Bon, Thompson était assez antipathique mais là n'est pas la question. Ce qui est intéressant dans ce portrait extrêmement touffu (son amitié avec Mc Govern ferait un superbe biopic), c'est le trou noir du dernier tiers. A un moment, on nous dit que Thompson a eu du mal à se renouveler passé 1975. L'image d'après, on est littéralement en 2002. Alors que le film s'est attaché à démêler le bouillonnement créatif de Thompson entre 1968 et 1974, les 25 années suivantes passent en quelques images à un mec torse nu qui recharge son fusil d'assaut. C'est pourtant dans ces années noires que se noue quelque chose de passionnant : le poids écrasant de l'œuvre sur son créateur, l'abîme que cela crée dans son âme.

 

« Le mythe prend trop de place, je ne suis qu'un appendice » En ayant repoussé les limites de sa conscience et de sa constitution, Thompson a accouché d'une œuvre qui le dépassait.

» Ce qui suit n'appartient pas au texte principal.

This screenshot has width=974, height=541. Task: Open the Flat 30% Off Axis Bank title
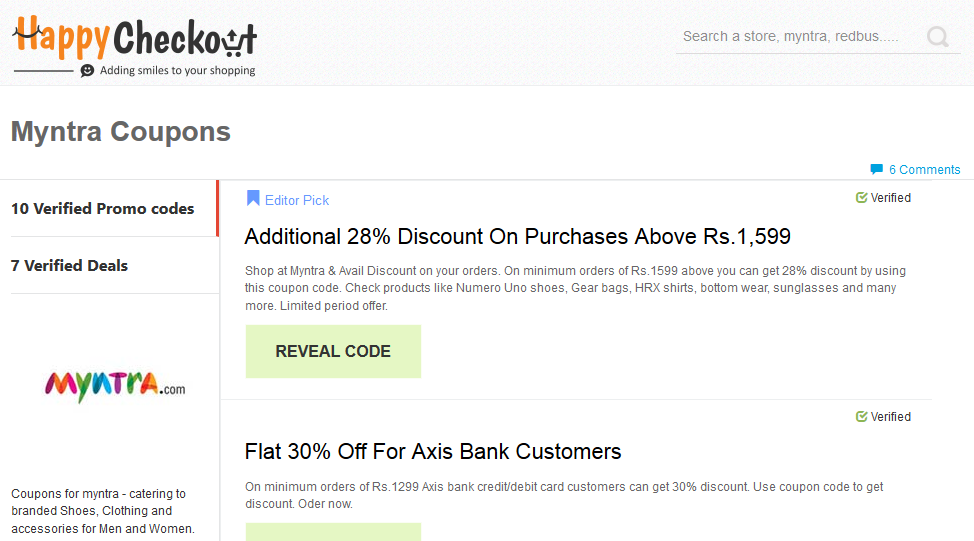tap(433, 452)
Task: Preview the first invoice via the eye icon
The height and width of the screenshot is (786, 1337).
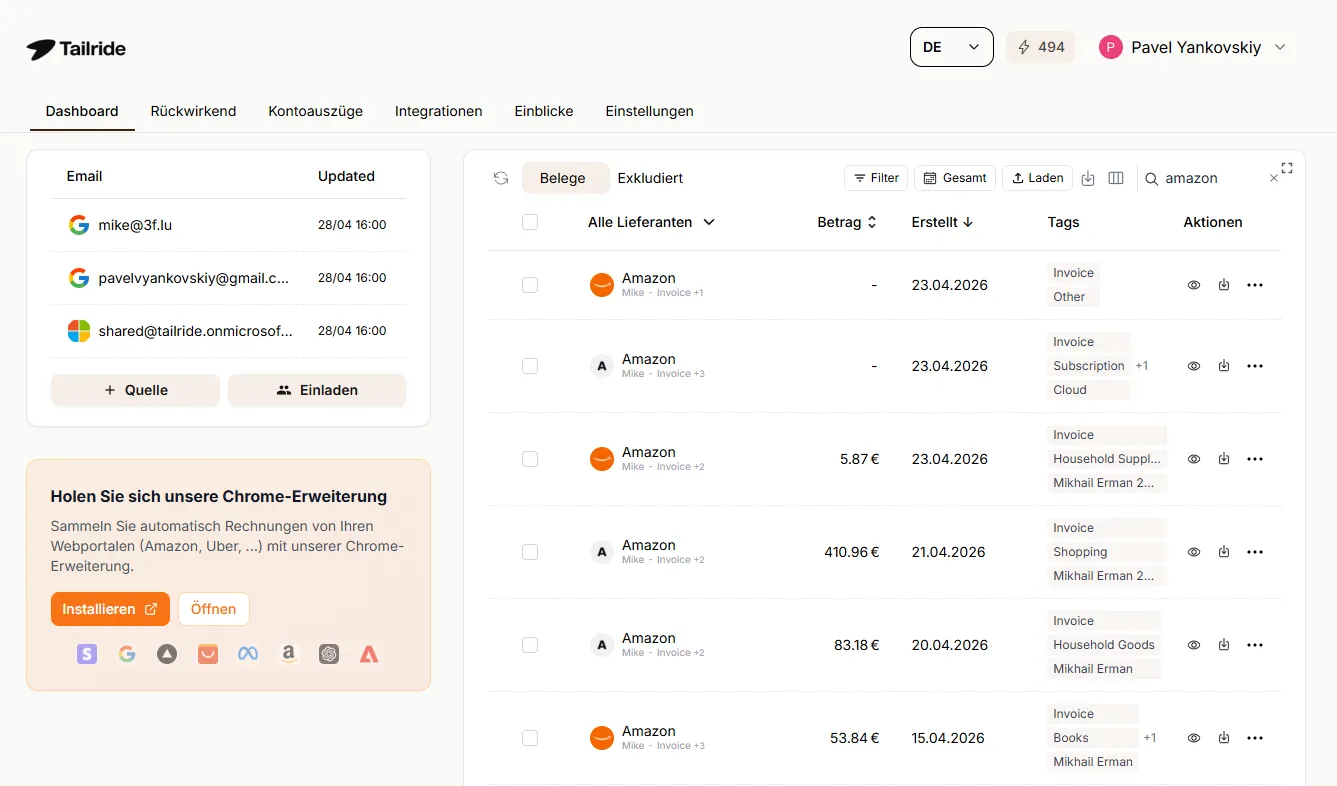Action: click(1193, 284)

Le rédacteur en chef de Rolling Stone n'en parle pas exactement en ces termes mais les articles plus tardifs de Thompson, ceux du déclin créatif, doivent être vertigineux et fatigants, comme un chien qui court après sa queue durant 25 ans. A défaut de plume, il restait à Thompson, la charge d'entretenir le mythe, jusqu'au bout. En se complaisant dans l'image du maniaque des armes à feux aux sinus rongés, Hunter S. Thompson a fini à l'ombre de lui-même, comme un vieux garçon qui refuserait de foutre le camp de chez sa mère. Dans ces conditions, son suicide de 2005 prend l'allure d'une libération. Ou de la victoire par K.O du mythe, tandis que l'homme en lui déclare forfait, à jamais perdu pour le monde.